Federal Judge Rejects Plea Agreement, Punishes Public Support for Activist's Actions

For Immediate Release:
June 26, 2014

Contacts:
Summer Nelson, Attorney at Law, 406-880-1038, This email address is being protected from spambots. You need JavaScript enabled to view it.
Comfrey Jacobs, 805-705-3324
Dan Brister, Buffalo Field Campaign, 406-646-6506

Yellowstone National Park - Comfrey Jacobs, the young man who blocked an access road to Yellowstone National Park's Stephens Creek bison trap in March, plead guilty to one misdemeanor charge - interfering with an agency function - at a change of plea and sentencing hearing on June 20, 2014. Mr. Jacobs appeared before federal magistrate judge Mark Carman in the U.S. District Court of Wyoming at Mammoth Hot Springs in the Park. The judge dismissed two other charges that had been filed against Mr. Jacobs (disorderly conduct and violating a bison management closure), but rejected the sentence Mr. Jacobs and the government had agreed to in a plea agreement.

The agreement would have had Mr. Jacobs serve 7 days in jail, and one year of unsupervised probation with a ban from Yellowstone National Park for the duration. Mr. Jacobs also had agreed to pay $355 as restitution, the actual cost to the Park Service of removing him from the blockade. Instead, the judge sentenced Mr. Jacobs to 3 years of unsupervised probation with a ban from the Park, the $355 restitution, plus a $500 fine and what was titled a "community service payment" of $2,500 to a Yellowstone National Park-affiliated foundation.

The community service payment was a suggestion pressed by the U.S. government, and accepted by the judge after learning that Mr. Jacobs had received financial support from the public. This aspect of the sentence is being challenged in a motion to correct the sentence filed by Mr. Jacobs through his attorney, Summer Nelson.

"The intent of my action was to shut down Yellowstone's capture-for-slaughter operations of the world's most important wild bison population," Jacobs said, "I was successful, and that's why I plead guilty."

Mr. Jacobs said he was aware that there would be repercussions for his actions, but felt strongly that he needed to draw attention to what Yellowstone National Park and affiliates within the Interagency Bison Management Plan (IBMP) are doing to America's few remaining wild bison, so that they are held accountable for their role in the bison slaughter, which has lead to the decimation of America's last wild bison population.

"We all make sacrifices for the things we love and believe in," said Jacobs after the hearing. "My actions and punishment are my sacrifice for these amazing and majestic animals. My hardships are nothing compared to the constant suffering the buffalo are put through during capture, slaughter, hazing, and all of the harmful operations carried out under the Interagency Bison Management Plan."

Wild bison are currently managed under the highly controversial state, federal and tribal Interagency Bison Management Plan (IBMP), which is heavily influenced by Montana's livestock industry. The IBMP allows for the government shooting and hazing (chasing) of bison from their native Montana habitat, a lengthy late-season harvest, and capture for slaughter and research.
American citizens and others world-wide have have largely opposed the actions carried out under the IBMP.

"I believe year-round habitat in the Greater Yellowstone Ecosystem and Montana is the solution for wild bison population management, not genetically damaging and limiting the herds with slaughter and constant harassment and abuse through hazing operations," Jacobs said. "I hope my action was effective in raising public awareness on this issue."

The wild bison of Yellowstone are among the most significant bison populations in the world and the last continuously wild bison to exist in the United States.
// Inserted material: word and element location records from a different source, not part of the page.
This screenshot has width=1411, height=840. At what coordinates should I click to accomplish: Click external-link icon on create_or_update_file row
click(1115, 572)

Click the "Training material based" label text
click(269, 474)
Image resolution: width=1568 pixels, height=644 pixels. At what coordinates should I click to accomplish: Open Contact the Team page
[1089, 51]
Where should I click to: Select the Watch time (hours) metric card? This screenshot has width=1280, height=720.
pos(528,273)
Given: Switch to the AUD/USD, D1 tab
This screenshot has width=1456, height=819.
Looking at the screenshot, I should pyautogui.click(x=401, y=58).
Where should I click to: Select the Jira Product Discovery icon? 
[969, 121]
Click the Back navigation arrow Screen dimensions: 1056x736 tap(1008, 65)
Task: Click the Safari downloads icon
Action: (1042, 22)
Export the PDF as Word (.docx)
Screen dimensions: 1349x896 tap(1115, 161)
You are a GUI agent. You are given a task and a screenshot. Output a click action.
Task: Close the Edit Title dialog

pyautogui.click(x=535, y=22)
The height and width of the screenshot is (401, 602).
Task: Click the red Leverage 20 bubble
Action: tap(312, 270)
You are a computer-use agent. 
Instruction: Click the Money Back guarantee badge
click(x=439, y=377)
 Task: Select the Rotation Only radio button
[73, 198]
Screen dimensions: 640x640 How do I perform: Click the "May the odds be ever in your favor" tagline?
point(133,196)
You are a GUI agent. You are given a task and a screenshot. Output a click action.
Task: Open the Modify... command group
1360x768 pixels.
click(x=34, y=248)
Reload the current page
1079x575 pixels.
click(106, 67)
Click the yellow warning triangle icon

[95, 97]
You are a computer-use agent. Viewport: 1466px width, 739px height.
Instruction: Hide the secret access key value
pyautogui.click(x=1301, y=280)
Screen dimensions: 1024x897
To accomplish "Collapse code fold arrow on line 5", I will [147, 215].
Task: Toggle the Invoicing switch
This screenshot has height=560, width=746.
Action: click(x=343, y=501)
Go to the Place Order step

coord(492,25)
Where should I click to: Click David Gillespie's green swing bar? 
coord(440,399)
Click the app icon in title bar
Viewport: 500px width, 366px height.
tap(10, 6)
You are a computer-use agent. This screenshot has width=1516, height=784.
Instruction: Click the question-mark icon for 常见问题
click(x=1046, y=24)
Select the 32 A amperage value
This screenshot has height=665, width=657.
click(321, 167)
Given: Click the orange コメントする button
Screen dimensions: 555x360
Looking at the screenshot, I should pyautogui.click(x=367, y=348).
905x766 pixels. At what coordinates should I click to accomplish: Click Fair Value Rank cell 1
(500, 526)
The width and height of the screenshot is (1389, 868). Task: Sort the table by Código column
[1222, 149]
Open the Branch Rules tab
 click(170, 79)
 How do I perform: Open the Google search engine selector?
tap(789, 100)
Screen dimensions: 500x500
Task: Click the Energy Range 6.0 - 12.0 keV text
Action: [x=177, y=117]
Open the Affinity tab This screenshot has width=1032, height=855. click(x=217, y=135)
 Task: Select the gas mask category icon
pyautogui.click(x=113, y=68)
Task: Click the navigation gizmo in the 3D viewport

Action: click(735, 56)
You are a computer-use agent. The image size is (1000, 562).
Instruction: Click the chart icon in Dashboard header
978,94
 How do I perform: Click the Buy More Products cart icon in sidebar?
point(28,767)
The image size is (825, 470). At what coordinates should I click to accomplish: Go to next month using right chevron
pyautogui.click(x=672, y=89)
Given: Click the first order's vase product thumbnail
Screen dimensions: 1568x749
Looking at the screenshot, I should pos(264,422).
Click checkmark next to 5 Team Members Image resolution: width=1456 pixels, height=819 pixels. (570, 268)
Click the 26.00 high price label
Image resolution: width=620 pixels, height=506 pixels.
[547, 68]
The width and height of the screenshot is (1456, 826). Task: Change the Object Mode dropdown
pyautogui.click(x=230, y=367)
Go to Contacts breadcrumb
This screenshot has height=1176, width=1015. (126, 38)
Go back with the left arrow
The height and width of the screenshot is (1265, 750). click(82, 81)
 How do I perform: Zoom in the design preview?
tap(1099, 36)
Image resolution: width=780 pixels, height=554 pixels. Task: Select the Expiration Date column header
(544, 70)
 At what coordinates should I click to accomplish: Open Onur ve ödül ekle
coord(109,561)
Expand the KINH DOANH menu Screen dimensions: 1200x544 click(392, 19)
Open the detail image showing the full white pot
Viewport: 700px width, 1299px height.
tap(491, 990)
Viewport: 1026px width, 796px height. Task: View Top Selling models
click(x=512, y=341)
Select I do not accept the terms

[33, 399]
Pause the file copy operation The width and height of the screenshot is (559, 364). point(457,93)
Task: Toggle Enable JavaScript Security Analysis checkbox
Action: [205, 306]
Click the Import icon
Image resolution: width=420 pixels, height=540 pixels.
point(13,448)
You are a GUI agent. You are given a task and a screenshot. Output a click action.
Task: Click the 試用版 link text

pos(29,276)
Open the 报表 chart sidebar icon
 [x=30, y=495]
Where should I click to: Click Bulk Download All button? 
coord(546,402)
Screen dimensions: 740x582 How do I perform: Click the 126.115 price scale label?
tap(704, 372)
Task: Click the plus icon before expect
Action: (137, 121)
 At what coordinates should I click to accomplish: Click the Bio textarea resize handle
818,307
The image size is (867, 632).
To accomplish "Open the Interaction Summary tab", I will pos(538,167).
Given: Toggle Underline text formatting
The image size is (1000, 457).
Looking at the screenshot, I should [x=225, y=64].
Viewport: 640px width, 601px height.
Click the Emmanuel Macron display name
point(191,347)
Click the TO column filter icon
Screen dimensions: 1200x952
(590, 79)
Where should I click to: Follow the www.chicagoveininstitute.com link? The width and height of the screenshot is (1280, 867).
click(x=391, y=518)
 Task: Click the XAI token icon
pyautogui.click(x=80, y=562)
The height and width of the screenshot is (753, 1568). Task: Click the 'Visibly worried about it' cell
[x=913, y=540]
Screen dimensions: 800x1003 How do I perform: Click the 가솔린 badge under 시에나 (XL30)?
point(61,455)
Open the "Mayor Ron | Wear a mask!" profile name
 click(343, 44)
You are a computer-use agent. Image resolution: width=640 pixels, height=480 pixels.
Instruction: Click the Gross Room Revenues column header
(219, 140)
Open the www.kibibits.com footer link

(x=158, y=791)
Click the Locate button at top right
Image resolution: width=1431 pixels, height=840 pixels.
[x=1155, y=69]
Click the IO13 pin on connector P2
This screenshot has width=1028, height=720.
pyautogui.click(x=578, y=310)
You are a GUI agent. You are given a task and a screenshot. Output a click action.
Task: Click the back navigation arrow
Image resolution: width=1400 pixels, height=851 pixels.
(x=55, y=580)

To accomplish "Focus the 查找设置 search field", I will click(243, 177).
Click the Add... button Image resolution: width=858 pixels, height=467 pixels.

Currently, wild, migratory bison are ecologically extinct throughout their historic range with fewer than 4,200 existing in and around Yellowstone National Park. They are the only bison to hold their identity as a wildlife species. North America's largest land mammal, wild bison are a keystone species critical to the health and integrity of grasslands and prairie ecosystems. The zero-tolerance bison politics of Montana's livestock industry are driving the policies that are pushing these significant herds back to the brink of extinction.

"We deeply thank Comfrey Jacobs for taking this brave and selfless action," said Dan Brister, executive director of Buffalo Field Campaign. "We have always strongly opposed the slaughter and abuse of wild buffalo and applaud non-violent civil disobedience when other means of public participation have been exhausted and ignored."

Buffalo Field Campaign is a non-profit public interest organization founded in 1997 to stop the slaughter of Yellowstone's wild bison, protect the natural habitat of wild free-roaming bison and other native wildlife, and to work with people of all Nations to honor the sacredness of wild bison. BFC has its headquarters in West Yellowstone, Montana, and is supported by volunteers and participants around the world who value America's native wildlife and the ecosystems upon which they depend.